Von hier ist sonst nicht sehr viel zu berichten. Ich war nach meienr Rückkehr gleich wieder am Mittwoch bis Freitag unterwegs, am Mittwoch war ich in Kaldenkirchen, wohin mich die liebe Mutter begleitet hat. Freitag und Donnerstag die auch Dir wohlbekannte Tour nach Solingen - Remscheid - Wermelskirchen, hin über Burg, zurück über Müngsten. Das Geschäft ist nicht so, wie es sein sollte. Wir haben ja Pfingsten leider so früh gehabt, dass es für den Detailhandel nicht gut war, zumal die Tage vorher keine Sonne, sondern nur Regen war. Jetzt schein es endlich einmal Sommer werden zu wollen. Morgen fahre ich ins Sauerland, nach Arnsberg, Brilon usw. wohin ich Dich immer einmal mitnehmen wollte und woraus nie etwas geworden ist. Hoffentlich klappt das Geschäft die paar Wochen, die ich noch vor meiner Reise habe, einigermassen. - - Gestern war ich nochmal bei Waldbaum um mich wegen der Reise zu erkundigen, ob er schon was gehört hätte; er läuft, sagte er.

Deine Grossmutter ist seit Freitag nach Arnheim um von da dann nach Eindhoven zu fahren; sie will vielleicht 14 Tage bleiben. Ich bin neugierig, wie lange sie es aushält - oder wie lange er es aushält, bis er sie wieder zurückruft. Er tut dies ja nicht offiziell, aber er spricht so durch die Blume, dass sie dann doch zurückkommt. Gestern kam die erste Nachricht von ihr, sie schreibt, dass Hanny so ein netttes Mädel wär'.

Heute ist einmal wirklich schönes Wetter, wir wollten wohl gerne ein bisschen ins Freie fahren und hatten den alten Herrn aufgefordert, aber er bleibt lieber im Garten, mit dem Mann ist überhaupt nichts anzufangen. Ob wir nun allein fahren, weiss ich noch nicht.

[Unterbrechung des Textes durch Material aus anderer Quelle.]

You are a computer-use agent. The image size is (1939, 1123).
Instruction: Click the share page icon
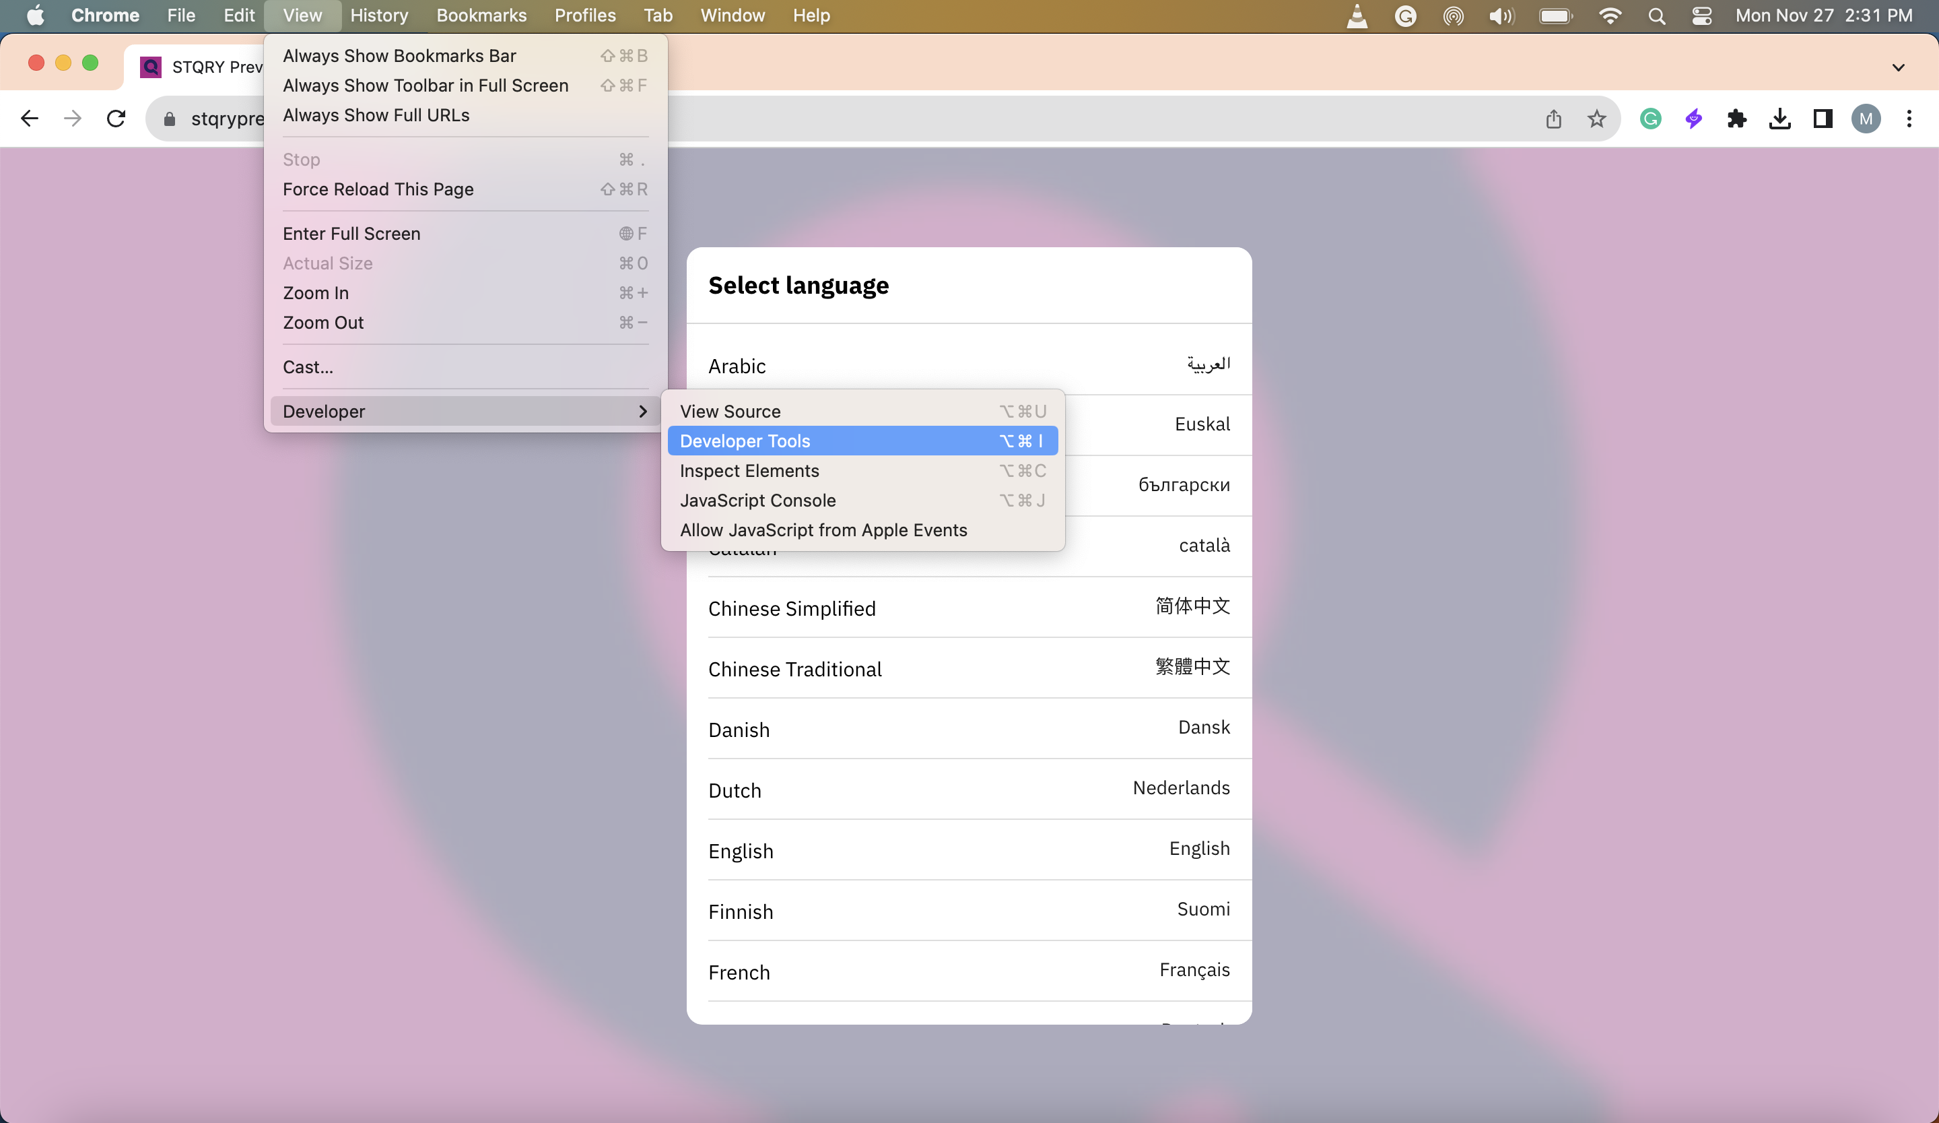1554,119
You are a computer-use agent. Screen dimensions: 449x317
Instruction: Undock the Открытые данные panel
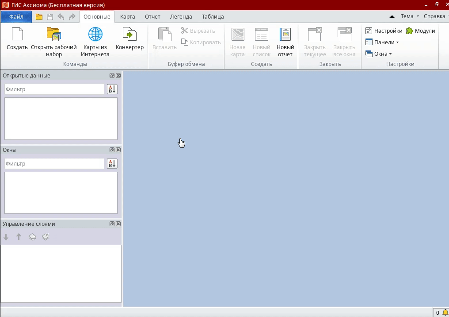pos(112,75)
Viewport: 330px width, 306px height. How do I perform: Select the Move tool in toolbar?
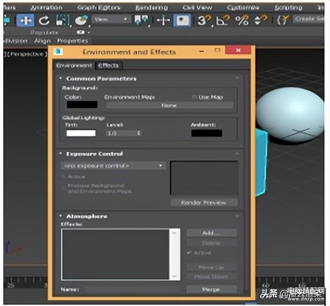click(25, 20)
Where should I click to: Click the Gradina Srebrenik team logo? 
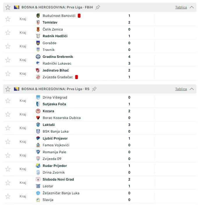pyautogui.click(x=38, y=57)
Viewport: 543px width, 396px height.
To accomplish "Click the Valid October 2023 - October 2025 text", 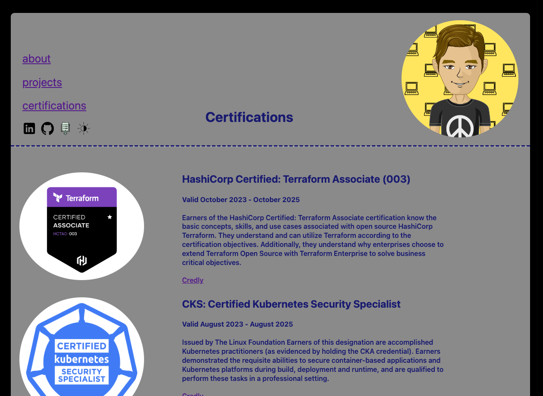I will (x=241, y=200).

Im Garten ist es ja auch schön, der Flieder blüht sehr schön und alles steht wieder im wilden Wachstum.

Wie mag es jetzt bei Euch aussehen? Wenn ich zu Euch komme, was gibt es eigentlich um diese Zeit bei Euch für eine Ernte? Reifen da schon die Pflaumen oder die Trauben? Etwas Obst werdet Ihr ja wohl schon im Lande haben? - Wie ich auf alles begierig bin, kann ich Dir nicht sagen!

Gestern habe ich gehört, dass Willy Salomon in Jerusalem am Krankenhaus als Arzt sei. Vielleicht erkundigst Du Dich mal, wenn Du mal hinkommst.

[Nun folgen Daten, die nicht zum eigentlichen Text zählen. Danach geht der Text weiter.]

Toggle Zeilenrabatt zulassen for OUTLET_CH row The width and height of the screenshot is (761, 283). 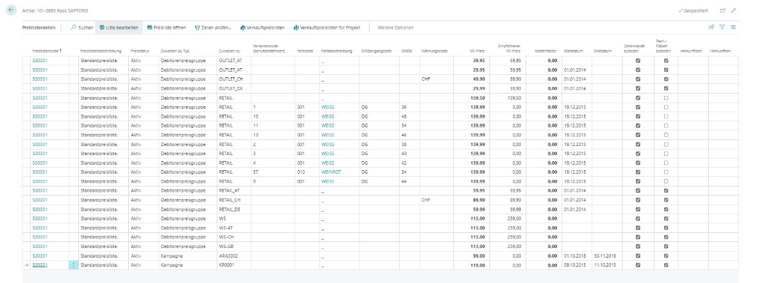(x=638, y=79)
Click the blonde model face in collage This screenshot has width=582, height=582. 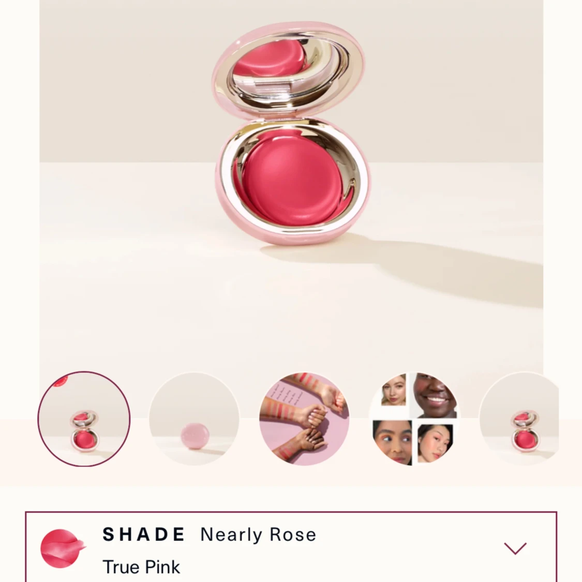tap(394, 391)
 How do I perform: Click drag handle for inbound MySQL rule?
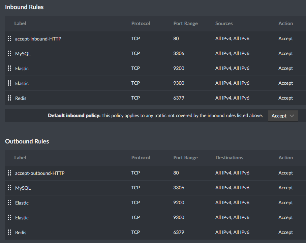point(9,53)
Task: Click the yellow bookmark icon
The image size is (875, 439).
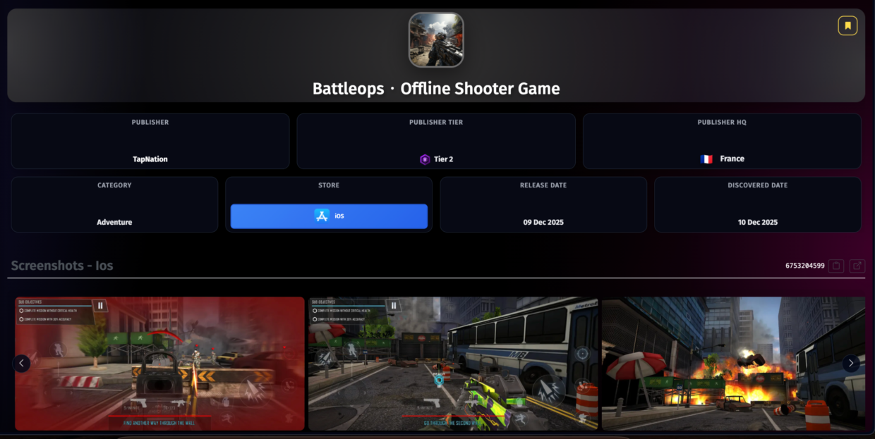Action: (x=847, y=26)
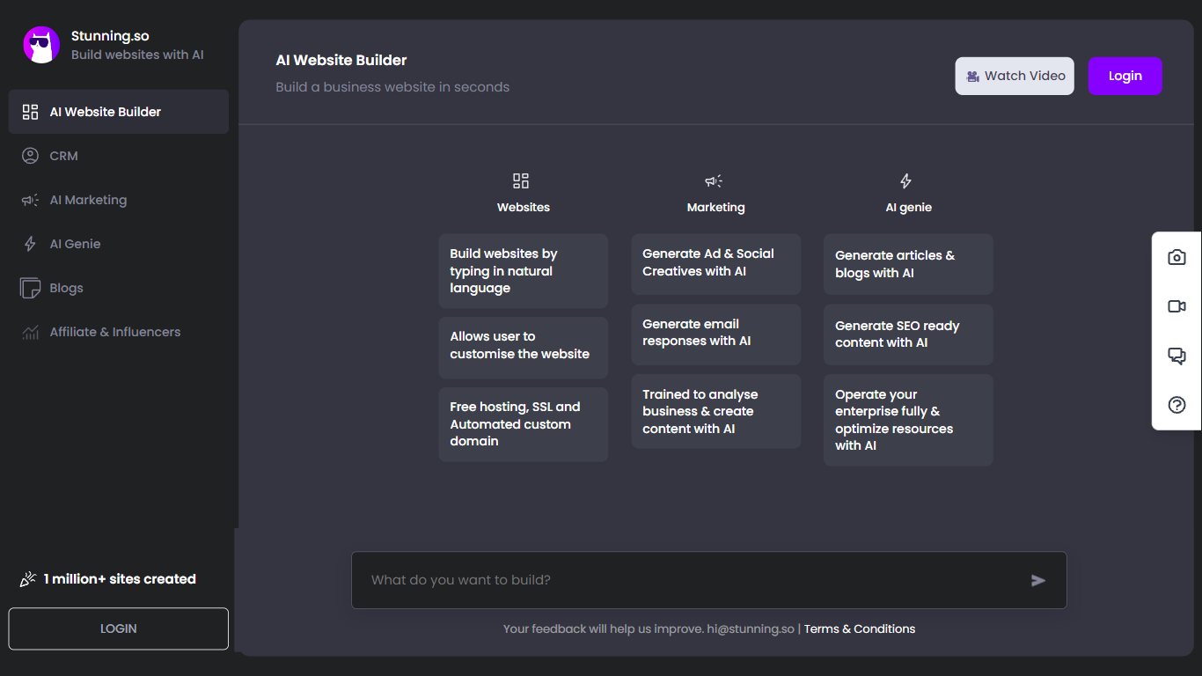1202x676 pixels.
Task: Click the camera screenshot icon
Action: 1176,257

Nun Schluss für heute! Wenn Dein Brief fehlt, dann fehlt auch die Anregung, denn hier geht alles im gewohnten Geleise, und ich selber komme ja auch mit niemand zusammen. Dr. Bluhm sprach ich gestern, er erkundigte sich nach Dir. Habe ich Dir eigentlich geschrieben, dass Herr Härig mich vorige Woche nach Dir gefragt hat, er möchte gelegentlich mal einen Brief von Dir lesen; ich solle Dich grüssen.

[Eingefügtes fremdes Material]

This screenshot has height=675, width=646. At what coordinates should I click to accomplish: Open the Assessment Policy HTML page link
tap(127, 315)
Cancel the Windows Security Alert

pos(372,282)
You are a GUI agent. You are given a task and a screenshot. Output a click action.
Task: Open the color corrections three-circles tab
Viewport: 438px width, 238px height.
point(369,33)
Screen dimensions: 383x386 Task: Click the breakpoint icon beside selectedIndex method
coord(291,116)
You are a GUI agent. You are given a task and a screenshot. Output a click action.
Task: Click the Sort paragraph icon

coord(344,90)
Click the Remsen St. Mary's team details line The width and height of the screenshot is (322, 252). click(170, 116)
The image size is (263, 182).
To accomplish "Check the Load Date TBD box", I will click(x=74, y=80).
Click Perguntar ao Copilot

Also ich muss wieder an die Arbeit! Viele Küsse und ![..]
Dein Vater.

Herzlichste Grüße
Max Meyer.

Dieser Tage, nach Pfingsten!, kam erst Deine Karte, die Du in Chefzibah mit Frieda L. geschrieben hattest; sie war also 4 Wochen unterwegs!

Lieber Ernst!

Da ich auf einige Tage in der hiesigen Gegend geschäftlich zu tuen habe, bin ich „sonntagmorgendlicherweise” bei Deinen lb. Eltern zu Gast. Ich freue mich, gaß es Dir dort noch so gut gefällt, Du bist sozusagen der „Stammvater der gesamten Familie im heiligen Lande”. Hier ist auch alles soweit in Ordnung, Dein lb. Vater freut sich sehr auf seine Reise zu Dir. Lasse es Dir weiter verdammt gut gehen u. sei herzlichst gegrüsst von Deinem „beinahe” Vetter
Kurt.

Mein lb. Ernst!

Vater hat alle Neuigkeiten berichtet, deshalb von mir nur viel Grüsse & Küsse. Sobald Dein Brief kommt, den wir sehnsüchtig erwarten, schreibe ich sofort wieder. Hoffentlich ist das morgen schon. Was sagst Du zu Grossmutters Unternehmungsgeist? Nochmals tausend Küsse Deiner Mutter.